A few years later, when he told us he’d be leaving the job to become a firefighter, we were happy for him. He ended up joining the elite Squad 1 of the New York City Fire Department.
In the hours after the attacks on the World Trade Center on 9/11, news spread of the 343 firefighters who lost their lives. Seeing Matt’s name on that list of firefighters was something I’ll never forget.
Matt was my first-ever veteran hire. Since getting to know him – and many other veterans over the years – I’ve become passionate about the importance of hiring veterans and spreading the word about how they make businesses better.
Why Veterans Deserve More Opportunities
When, shortly after 9/11, I began working for the American Cancer Society as Director of Talent Acquisitions, hiring veterans became my mission. They show extraordinary teamwork capability, far beyond what anyone has in the private sector. They don’t take credit for themselves – they give it to the team. It’s what makes them real leaders.
At the same time, I saw how veterans struggled to find jobs after they left service. They deserve better – and I was surprised more businesses weren’t tapping into this rich source of talent.
In 2011, I saw that Verizon was looking for someone to run its national military outreach and recruitment programs. I thought to myself that this might be the only position I’d leave the American Cancer Society for – and I said a little prayer that if I got the job, it was a sign that I could help veterans get hired in a much more significant way. My little prayer was answered, and today, I’m Head of Military Programs and Veteran Affairs for Verizon Headquarters.
Every company should be on the lookout for veterans to join their teams – and not just because they deserve our support after serving our country. Veterans usually have specialized knowledge that’s highly desirable to businesses, such as experience with advanced technology. They often have security clearances, which are helpful if your company does work for government clients.

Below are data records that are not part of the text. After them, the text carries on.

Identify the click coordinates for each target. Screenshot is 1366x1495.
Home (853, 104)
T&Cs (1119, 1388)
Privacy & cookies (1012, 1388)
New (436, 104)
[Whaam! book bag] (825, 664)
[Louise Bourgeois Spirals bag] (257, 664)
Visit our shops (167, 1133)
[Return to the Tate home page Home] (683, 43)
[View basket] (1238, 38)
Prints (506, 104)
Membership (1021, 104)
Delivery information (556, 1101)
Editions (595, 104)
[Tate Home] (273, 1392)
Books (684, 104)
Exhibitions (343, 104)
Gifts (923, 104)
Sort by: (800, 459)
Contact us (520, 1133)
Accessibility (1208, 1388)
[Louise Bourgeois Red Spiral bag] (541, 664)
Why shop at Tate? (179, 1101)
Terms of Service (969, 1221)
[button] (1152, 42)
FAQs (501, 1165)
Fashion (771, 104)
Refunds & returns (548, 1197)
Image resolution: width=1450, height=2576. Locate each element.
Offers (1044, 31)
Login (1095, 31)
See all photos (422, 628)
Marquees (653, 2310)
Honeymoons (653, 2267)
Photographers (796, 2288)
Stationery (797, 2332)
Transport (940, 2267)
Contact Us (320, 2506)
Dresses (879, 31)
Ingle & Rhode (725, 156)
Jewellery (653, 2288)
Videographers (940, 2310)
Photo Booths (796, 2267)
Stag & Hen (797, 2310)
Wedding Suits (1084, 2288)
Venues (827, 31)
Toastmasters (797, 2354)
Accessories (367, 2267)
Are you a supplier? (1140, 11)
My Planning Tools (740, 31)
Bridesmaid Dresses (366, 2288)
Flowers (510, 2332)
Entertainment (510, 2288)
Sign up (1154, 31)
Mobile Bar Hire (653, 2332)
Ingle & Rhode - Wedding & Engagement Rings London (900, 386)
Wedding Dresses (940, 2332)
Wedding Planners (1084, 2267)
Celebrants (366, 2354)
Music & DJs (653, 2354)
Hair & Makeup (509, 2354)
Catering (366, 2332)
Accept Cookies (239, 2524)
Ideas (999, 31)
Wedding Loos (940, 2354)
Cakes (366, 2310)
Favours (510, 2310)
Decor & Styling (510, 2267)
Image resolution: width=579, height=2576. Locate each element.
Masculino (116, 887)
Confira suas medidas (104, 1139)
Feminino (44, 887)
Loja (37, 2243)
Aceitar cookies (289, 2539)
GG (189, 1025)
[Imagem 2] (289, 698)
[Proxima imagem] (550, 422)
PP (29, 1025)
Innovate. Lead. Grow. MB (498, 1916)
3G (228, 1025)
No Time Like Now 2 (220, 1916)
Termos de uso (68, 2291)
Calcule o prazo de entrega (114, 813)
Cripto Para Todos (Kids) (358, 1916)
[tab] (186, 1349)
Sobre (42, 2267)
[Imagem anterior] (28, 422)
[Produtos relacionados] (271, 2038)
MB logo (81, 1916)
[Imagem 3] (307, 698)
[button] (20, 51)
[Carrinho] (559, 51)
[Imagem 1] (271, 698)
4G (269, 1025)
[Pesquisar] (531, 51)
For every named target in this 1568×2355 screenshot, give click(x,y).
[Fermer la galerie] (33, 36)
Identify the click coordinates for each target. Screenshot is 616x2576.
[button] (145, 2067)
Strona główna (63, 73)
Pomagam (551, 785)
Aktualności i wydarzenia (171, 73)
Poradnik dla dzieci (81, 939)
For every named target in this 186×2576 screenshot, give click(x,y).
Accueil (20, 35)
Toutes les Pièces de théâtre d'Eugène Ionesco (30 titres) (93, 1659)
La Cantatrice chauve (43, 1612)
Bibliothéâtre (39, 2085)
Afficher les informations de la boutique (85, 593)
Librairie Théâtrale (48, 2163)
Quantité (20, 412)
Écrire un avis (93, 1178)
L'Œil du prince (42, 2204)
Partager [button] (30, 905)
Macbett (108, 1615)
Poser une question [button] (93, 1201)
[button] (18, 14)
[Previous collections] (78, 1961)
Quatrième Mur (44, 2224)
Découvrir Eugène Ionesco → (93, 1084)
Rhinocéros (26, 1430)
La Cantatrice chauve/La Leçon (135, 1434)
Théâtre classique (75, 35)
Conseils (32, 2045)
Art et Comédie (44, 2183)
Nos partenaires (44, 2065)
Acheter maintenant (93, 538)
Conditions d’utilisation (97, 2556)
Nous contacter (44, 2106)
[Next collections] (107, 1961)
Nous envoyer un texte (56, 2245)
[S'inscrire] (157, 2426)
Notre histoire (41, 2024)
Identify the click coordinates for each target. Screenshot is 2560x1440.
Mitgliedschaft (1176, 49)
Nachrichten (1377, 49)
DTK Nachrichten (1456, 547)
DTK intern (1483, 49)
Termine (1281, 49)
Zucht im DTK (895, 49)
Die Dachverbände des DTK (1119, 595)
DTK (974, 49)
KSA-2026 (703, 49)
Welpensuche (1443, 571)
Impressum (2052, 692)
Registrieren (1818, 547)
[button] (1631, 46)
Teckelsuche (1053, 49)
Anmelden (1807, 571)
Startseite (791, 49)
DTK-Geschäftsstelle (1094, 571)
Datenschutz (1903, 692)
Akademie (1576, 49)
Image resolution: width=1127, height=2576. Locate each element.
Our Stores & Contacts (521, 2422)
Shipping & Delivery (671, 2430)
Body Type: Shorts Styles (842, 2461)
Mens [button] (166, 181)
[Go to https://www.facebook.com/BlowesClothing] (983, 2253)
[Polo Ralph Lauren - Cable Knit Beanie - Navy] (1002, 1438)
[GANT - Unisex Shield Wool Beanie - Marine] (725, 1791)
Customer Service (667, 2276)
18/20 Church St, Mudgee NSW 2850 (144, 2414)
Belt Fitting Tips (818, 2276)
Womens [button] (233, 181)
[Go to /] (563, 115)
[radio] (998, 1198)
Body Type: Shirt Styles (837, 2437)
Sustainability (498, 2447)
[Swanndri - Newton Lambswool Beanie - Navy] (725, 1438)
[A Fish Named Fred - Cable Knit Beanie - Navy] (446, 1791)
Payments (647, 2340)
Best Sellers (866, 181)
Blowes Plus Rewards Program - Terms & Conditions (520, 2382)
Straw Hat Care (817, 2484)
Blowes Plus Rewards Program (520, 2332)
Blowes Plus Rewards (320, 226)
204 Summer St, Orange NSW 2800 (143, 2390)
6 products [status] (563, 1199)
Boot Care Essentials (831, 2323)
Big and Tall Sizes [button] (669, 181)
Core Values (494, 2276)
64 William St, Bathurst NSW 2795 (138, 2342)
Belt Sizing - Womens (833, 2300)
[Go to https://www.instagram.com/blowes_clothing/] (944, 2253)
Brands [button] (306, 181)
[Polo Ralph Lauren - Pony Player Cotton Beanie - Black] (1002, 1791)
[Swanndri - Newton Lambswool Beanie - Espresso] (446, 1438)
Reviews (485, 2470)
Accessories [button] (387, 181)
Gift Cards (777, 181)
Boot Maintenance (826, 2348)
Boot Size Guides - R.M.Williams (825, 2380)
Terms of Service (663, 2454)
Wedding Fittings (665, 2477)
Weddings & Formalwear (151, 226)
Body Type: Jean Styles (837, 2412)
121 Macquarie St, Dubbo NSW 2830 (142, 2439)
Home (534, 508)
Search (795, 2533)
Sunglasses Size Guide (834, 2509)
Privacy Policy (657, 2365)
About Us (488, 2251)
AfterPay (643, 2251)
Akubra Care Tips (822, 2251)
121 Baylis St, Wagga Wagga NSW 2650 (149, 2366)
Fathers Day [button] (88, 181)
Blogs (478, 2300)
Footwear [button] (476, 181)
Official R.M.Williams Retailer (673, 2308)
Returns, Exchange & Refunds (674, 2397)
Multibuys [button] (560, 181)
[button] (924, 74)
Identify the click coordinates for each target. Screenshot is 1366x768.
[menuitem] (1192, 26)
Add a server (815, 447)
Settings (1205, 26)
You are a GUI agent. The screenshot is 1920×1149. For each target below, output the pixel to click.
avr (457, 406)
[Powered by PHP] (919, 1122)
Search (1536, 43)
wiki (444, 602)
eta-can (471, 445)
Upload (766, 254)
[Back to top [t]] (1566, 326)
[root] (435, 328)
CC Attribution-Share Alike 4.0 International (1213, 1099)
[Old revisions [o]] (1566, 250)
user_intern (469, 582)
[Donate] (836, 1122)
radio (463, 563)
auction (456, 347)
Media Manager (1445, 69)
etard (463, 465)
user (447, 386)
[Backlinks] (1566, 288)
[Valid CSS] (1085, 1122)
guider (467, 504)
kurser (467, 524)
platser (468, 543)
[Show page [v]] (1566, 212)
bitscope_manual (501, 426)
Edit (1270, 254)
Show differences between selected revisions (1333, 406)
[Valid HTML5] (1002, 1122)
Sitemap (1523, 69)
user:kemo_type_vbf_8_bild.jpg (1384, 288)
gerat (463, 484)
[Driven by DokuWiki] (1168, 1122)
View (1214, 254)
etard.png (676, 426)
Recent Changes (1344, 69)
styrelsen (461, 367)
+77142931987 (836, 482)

Military Hiring at Verizon
Matt Garvey, my first veteran hire back in the 1990s, has inspired me ever since to hire service men and women. Thanks to that gunnery sergeant, veterans from every branch of the service are coming to work at Verizon.
Verizon is actively hiring military personnel across disciplines – offering service members and veterans challenging, yet reward opportunities that best suit their interests and expertise.Similarly, recruiters should embrace the goal of increasing the number veterans in their workforces – it’s not only a smart business decision, but a patriotic one.